A week ago I attended a breakfast meeting in which an 85-year-old Mennonite bishop, Martin Lehman, shared some of his experiences as a lifelong servant of the church. One comment he made especially grabbed my attention: "Truth never changes. Our understanding of truth may certainly change, but not the truth itself."

I know this flies in the face of postmodern doubts about whether any such thing as truth actually exists, but I've been reflecting a lot on what Lehman went on to say, that our search for truth is something like journeying toward a distant mountain. We first see our destination from afar, and from what appears to be a simple, one-dimensional perspective. As we get closer, it not only appears larger but also more intricate and intriguing. We see so many nuances and details we could only imagine from farther away.

Maybe this is the way it is as we pursue truth about God and about ultimate reality. We can at first only "see through a glass, dimly," as from a distance. Only at some later day can we hope to see more of ultimate truth "face to face," up close and personal.

That resonates with me. At least for myself, the nearer I get to the end of my journey, at 72, the more I realize how limited my perspective is, and how much more there is to know. As someone has observed, the larger our island of knowledge, the longer our shoreline of wonder.

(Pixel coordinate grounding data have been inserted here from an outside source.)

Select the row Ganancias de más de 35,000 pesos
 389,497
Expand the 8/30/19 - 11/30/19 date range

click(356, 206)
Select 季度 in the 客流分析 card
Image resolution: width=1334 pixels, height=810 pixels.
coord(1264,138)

And not only does the mystery of the divine seem ever greater to me, so does my sense of God's mercy. I see myself with ever more of my fragile and broken fellow human beings as in the welcoming embrace of God's grace, as in the words of Frederick William Faber:

There's a wideness in God's mercy

Like the wideness of the sea;
There's a kindness in his justice
Which is more than liberty.

While we will never fully understand all truth, I believe truth itself is a trusted friend we can follow safely wherever it takes us. Truth, along with amazing grace, has the power to set us free.

And that's the truth.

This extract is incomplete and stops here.